* _Lines contained in a dataset_:
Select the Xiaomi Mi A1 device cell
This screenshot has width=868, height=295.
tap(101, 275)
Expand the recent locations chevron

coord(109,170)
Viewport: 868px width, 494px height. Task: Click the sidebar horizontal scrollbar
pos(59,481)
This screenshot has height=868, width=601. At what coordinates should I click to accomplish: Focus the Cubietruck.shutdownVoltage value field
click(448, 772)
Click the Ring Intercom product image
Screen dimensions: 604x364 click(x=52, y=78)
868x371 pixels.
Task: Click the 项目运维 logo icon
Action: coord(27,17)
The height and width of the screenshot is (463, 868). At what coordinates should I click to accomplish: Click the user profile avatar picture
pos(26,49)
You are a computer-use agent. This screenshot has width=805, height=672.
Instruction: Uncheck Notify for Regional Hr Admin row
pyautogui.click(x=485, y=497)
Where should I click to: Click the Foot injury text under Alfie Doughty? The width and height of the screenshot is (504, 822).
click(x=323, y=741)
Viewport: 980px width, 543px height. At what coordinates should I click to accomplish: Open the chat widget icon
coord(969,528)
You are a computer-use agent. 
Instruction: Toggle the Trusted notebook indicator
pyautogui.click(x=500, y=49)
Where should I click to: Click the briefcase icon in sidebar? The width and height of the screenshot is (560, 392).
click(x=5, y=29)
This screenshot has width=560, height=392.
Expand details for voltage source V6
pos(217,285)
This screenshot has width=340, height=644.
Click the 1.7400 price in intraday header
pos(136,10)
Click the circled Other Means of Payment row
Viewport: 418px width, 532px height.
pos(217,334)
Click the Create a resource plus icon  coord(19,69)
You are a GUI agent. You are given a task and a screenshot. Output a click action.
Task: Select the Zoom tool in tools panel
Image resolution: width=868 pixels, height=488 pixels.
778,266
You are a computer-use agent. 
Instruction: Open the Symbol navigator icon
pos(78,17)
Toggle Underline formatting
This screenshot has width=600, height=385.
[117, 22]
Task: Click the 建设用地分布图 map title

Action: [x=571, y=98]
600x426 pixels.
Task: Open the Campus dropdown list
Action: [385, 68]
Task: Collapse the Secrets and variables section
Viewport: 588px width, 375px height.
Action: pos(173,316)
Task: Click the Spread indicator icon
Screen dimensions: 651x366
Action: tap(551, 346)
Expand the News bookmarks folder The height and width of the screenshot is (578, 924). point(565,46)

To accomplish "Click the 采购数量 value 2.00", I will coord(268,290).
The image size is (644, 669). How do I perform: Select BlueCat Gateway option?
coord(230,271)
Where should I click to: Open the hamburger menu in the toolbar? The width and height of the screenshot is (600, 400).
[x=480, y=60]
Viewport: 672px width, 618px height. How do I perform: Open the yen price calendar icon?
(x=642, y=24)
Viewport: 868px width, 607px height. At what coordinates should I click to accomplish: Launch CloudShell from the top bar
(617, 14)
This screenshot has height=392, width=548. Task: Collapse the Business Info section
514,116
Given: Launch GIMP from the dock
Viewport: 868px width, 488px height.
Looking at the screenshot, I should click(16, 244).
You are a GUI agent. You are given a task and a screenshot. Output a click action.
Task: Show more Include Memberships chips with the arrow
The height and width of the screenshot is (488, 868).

* _Exercise directions_:
Rewrite the lines from the first one through the line containing "pos(217,285)", inclusive, switching "chevron" to "arrow". Leave everything else in those lines unchanged.

* _Reply to the task_:
Select the Xiaomi Mi A1 device cell
This screenshot has width=868, height=295.
tap(101, 275)
Expand the recent locations arrow

coord(109,170)
Viewport: 868px width, 494px height. Task: Click the sidebar horizontal scrollbar
pos(59,481)
This screenshot has height=868, width=601. At what coordinates should I click to accomplish: Focus the Cubietruck.shutdownVoltage value field
click(448, 772)
Click the Ring Intercom product image
Screen dimensions: 604x364 click(x=52, y=78)
868x371 pixels.
Task: Click the 项目运维 logo icon
Action: coord(27,17)
The height and width of the screenshot is (463, 868). At what coordinates should I click to accomplish: Click the user profile avatar picture
pos(26,49)
You are a computer-use agent. This screenshot has width=805, height=672.
Instruction: Uncheck Notify for Regional Hr Admin row
pyautogui.click(x=485, y=497)
Where should I click to: Click the Foot injury text under Alfie Doughty? The width and height of the screenshot is (504, 822).
click(x=323, y=741)
Viewport: 980px width, 543px height. At what coordinates should I click to accomplish: Open the chat widget icon
coord(969,528)
You are a computer-use agent. 
Instruction: Toggle the Trusted notebook indicator
pyautogui.click(x=500, y=49)
Where should I click to: Click the briefcase icon in sidebar? The width and height of the screenshot is (560, 392).
click(x=5, y=29)
This screenshot has width=560, height=392.
Expand details for voltage source V6
pos(217,285)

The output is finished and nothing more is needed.